La campagne de Greenpeace contre les sables bitumineux s’étend à la France

Des activistes occupent une raffinerie de Total pour dénoncer un crime contre le climat

Actualité - 7 octobre, 2009
Depuis 7h15 ce matin (heure locale), une trentaine de militants de Greenpeace ont pénétré sur le site de la raffinerie de Total de Gonfreville-l'Orcher, située près du Havre en Normandie. Ils y ont déployé trois bannières afin de dénoncer le crime climatique dont se rend responsable cette entreprise en exploitant les sables bitumineux de l’Alberta.

Greenpeace occupe la raffinerie Total du Havre

La première banderole a été installée sur une énorme citerne, les deux autres sur les deux cheminées principales de la centrale énergie du site, hautes de 75 mètres. Ces banderoles dénoncent un « crime climatique » et proclament que « Total invente la destruction durable ».

« On essaie de nous faire croire que l'exploitation des sables bitumineux constitue un problème strictement canadien, alors qu'il s'agit bien d'un enjeu international, affirme Virginie Lambert Ferry, responsable de la campagne Climat-Énergie à Greenpeace Canada. Comment lutter contre les changements climatiques si on laisse des groupes pétroliers et des États investir dans une telle catastrophe environnementale et climatique? Que vaudra un accord à Copenhague si on n'arrête pas l'exploitation des sables bitumineux? », s'interroge Virginie Lambert Ferry.

Cette action vise à interpeller le président français Nicolas Sarkozy et ses homologues européens, qui, d'un côté, prétendent sauver le climat et, de l'autre, laissent les industriels comme Total développer des activités extrêmement polluantes à l'autre bout du monde.

Un « touriste » canadien se trouve parmi les activistes en France. La militante Eryn Wheating se trouve présentement à l'intérieur de la raffinerie de Total et occupe une énorme citerne. La semaine dernière, le premier ministre de l'Alberta, Ed Stelmach, avait tenté de discréditer les actions des activistes de Greenpeace dans la province en les qualifiant de « touristes ». Aujourd'hui, ces « touristes » ont traversé l'Atlantique afin de s'assurer que Nicolas Sarkozy et l'Europe aient bien conscience que les leaders du climat ne peuvent être ceux qui achètent et financent les sables bitumineux.

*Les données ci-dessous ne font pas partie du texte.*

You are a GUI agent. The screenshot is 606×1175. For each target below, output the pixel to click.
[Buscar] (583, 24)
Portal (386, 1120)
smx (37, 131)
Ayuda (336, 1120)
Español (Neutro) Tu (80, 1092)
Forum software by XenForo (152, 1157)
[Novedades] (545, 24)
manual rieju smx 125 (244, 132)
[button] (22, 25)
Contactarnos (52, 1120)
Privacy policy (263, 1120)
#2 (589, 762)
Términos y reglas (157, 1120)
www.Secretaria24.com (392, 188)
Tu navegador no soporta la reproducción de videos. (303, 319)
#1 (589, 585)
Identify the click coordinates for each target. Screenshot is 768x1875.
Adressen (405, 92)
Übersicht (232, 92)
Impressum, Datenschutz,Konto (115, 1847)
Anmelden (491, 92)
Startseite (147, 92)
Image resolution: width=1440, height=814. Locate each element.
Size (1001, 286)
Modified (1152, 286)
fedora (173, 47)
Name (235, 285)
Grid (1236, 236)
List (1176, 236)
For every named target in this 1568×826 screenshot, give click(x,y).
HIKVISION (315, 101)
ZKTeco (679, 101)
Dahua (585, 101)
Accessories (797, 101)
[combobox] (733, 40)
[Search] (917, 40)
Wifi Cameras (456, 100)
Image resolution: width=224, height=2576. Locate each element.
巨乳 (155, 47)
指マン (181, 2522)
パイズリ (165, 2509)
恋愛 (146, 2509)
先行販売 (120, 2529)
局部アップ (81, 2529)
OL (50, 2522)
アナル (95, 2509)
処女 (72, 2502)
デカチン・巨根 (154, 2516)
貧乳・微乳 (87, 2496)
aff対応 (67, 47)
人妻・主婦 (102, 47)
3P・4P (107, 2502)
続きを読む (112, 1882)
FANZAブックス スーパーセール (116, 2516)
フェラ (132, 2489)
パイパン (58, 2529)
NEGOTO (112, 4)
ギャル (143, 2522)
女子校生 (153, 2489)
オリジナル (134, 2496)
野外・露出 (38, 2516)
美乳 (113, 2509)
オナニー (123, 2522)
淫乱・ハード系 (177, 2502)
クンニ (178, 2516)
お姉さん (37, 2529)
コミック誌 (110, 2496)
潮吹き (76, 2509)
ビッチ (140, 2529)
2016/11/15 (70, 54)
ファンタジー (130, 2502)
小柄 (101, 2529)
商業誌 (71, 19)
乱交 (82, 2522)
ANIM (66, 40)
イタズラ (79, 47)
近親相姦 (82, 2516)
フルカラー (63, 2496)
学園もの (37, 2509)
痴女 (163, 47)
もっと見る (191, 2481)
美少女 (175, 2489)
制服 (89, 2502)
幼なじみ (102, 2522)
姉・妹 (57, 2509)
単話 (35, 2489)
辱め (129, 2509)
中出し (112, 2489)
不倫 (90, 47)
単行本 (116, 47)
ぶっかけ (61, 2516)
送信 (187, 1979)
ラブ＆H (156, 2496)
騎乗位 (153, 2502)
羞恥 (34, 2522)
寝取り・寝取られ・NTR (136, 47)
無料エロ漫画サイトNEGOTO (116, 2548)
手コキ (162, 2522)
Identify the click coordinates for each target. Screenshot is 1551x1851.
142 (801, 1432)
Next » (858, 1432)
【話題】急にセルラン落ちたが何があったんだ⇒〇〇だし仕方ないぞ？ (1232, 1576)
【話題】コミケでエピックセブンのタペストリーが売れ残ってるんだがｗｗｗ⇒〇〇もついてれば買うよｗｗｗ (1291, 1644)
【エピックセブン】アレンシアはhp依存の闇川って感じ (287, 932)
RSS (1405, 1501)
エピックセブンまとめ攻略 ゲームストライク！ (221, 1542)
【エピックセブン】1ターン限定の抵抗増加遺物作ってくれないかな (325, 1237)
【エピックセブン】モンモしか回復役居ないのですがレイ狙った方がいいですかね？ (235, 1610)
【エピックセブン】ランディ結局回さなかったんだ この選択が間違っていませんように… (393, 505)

« Ce n'est plus un secret pour personne, la catastrophe climatique qui se joue au Canada est maintenant connue dans le monde entier », affirme l'activiste canadienne Eryn Wheating, en direct de la raffinerie.

Le groupe Total a déjà investi plus de 12 milliards de dollars en Alberta et prévoit d'investir 16 milliards de dollars, dans les dix années à venir, notamment en Alberta et à Madagascar. Objectif de la multinationale : que 10 % de sa production de pétrole provienne de l'exploitation des sables bitumineux.

Dans dix semaines, les dirigeants du monde entier se retrouveront à Copenhague pour tenter de trouver un accord pour lutter contre les changements climatiques et donner une suite au Protocole de Kyoto.

L'opération de ce matin se situe dans le sillage des actions menées depuis trois semaines par Greenpeace dans la province de l'Alberta. Des militants venus du Canada, du Québec, de France, du Brésil, et d'Australie ont successivement occupé et bloqué trois sites différents, deux mines à ciel ouvert, puis une usine en construction.